Key challenges of such system are:
cache coherence
tricky scenarios:
- After one computer creates a new file on the system, other computers are expected to see this change as soon as possible.
- When multiple computers are modifying a same file or directory, those modification should not interference each other unexpectedly.
To address above issues, IO operations on shard files follows strict rules.
- cache is invalid without holding a lock
- acquire a lock before read
- write before release a lock
operation abstractions between a Frangipani client and Petal:
- request to a lock server
- grant a lock to a client
- revoke a lock from a client
- release a lock back to lock server
Lock has BUSY and IDLE state. Lock is cached in client in a IDLE state as long as it has not been revoked. One type of lock is shard read lock, another type is of course an exclusive write lock.
Anyone who reads a file must acquire a read lock first. Subsequently, he lock server revokes any write lock. But no Frangipani client busy writing shall be interrupted, lock server and all reader must wait for its writing operation. Luckily, there is a big chance that such write lock is in IDLE state. This process make sure that no one will be reading stale data since write must give writing before any reader can read.
atomicity
The system should grantee some file operations be atomic e.g. create and delete files.
crash recovery
tricky scenarios:
- Even if a computer crashes in the middle of syncing local state to the central server, other computer should not be affected by it.
Write-Ahead-Log is used for crash recovery. Timeouts are also used to eliminate waiting indefinitely for responses from a Frangipani client. WALs are meant to be replayed by other peers.

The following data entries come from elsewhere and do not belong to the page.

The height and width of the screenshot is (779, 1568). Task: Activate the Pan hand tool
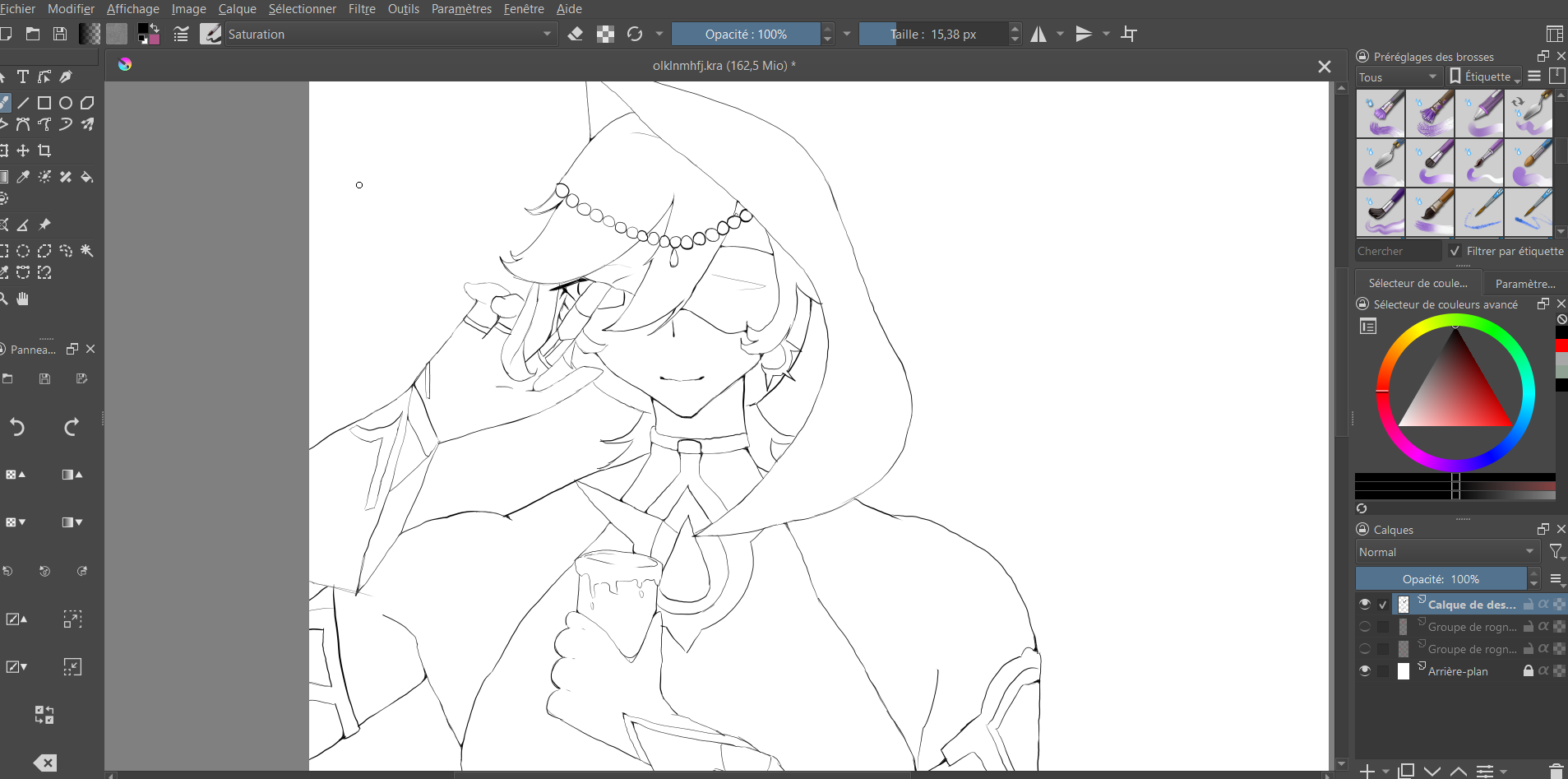[x=23, y=299]
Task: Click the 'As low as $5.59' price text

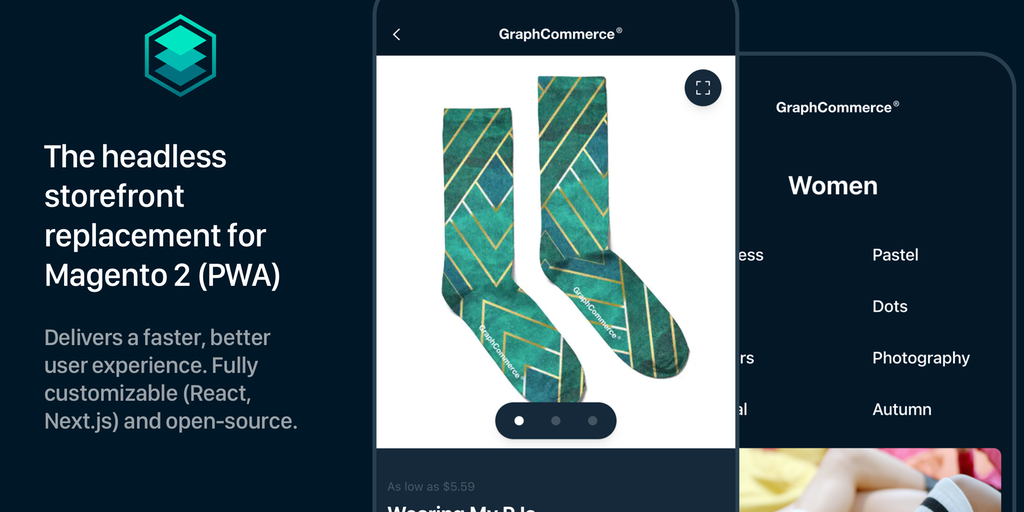Action: coord(431,487)
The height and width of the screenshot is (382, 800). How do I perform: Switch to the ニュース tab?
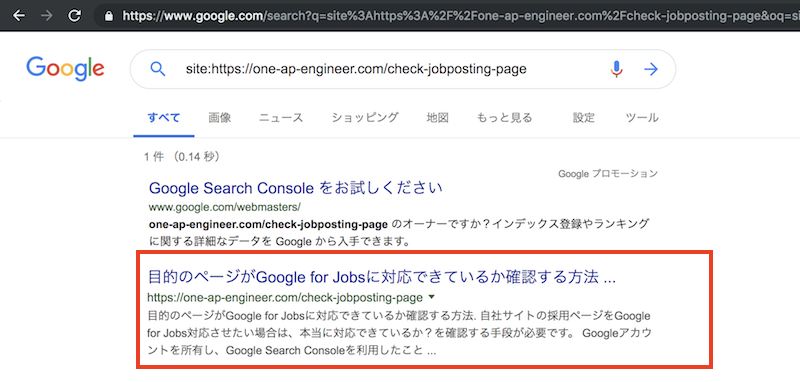click(281, 118)
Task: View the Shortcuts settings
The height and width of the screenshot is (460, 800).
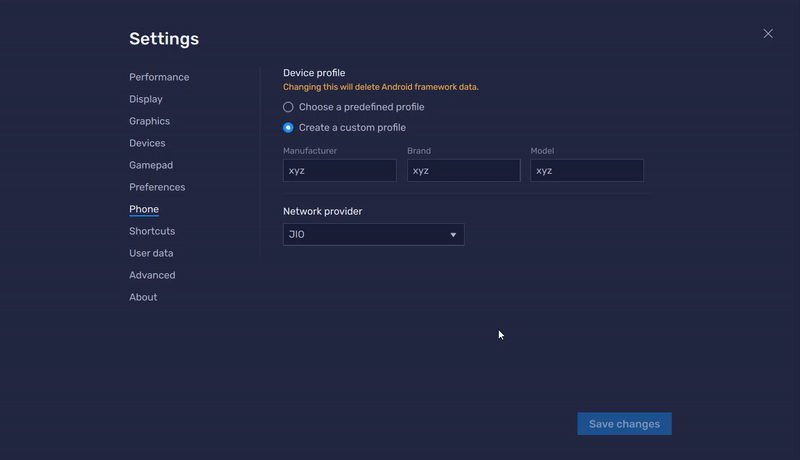Action: (152, 231)
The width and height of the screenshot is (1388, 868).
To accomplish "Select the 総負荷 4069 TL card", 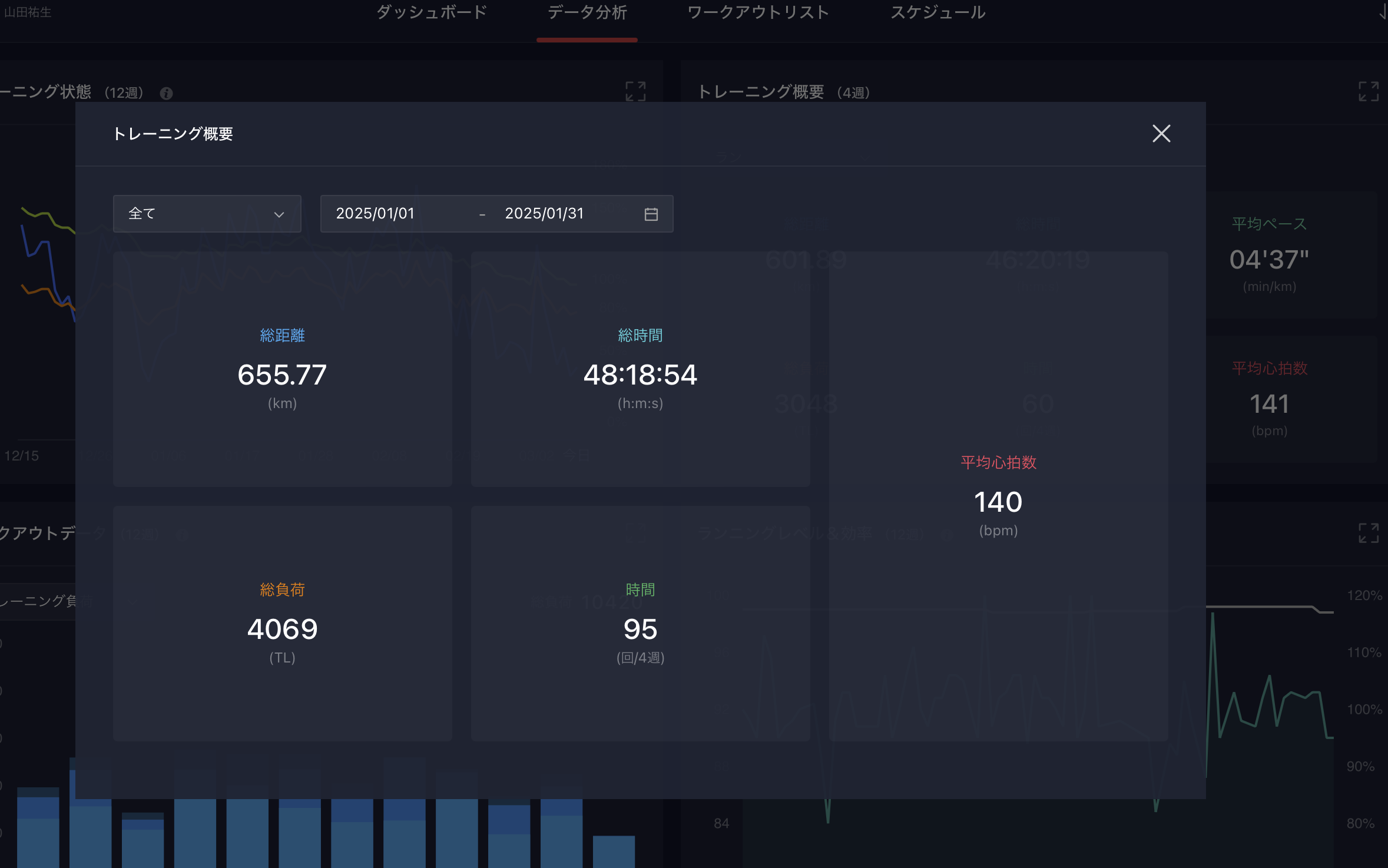I will pos(282,623).
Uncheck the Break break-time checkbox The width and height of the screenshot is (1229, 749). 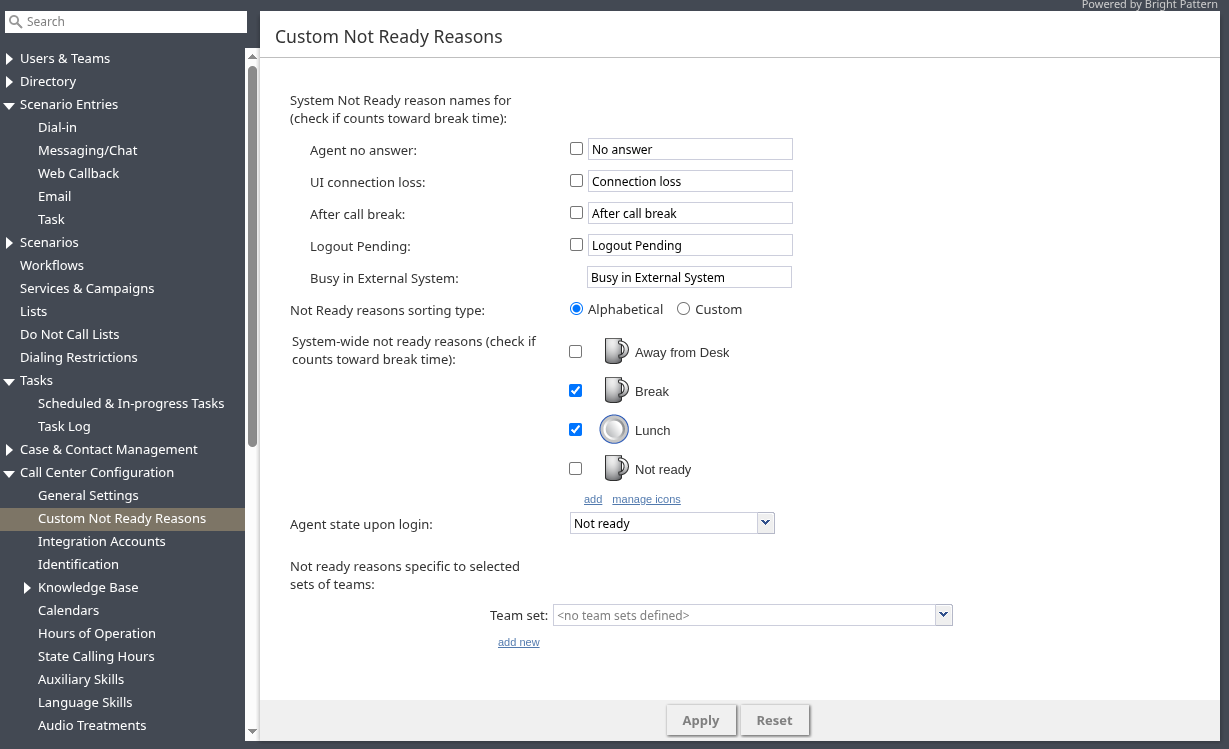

The lecturer distinguishes file metadata between user content. But how does the Linux OS implement file system?
Sequenced numbers are used to track WAL entries and filesystem changes so that future readers of same file entry are able to find the latest one. In such scenario, sequence number is often called version number, which is very common in document-oriented NoSQL databases.
The lecturer comments that the Frangipani system is not suitable for today’s use case of shard file storage.
A review of this software can be found at wenzhe.one/MIT6.824%2021Spring/frangipani.html
Distributed Transactions (Distr. Xactions.)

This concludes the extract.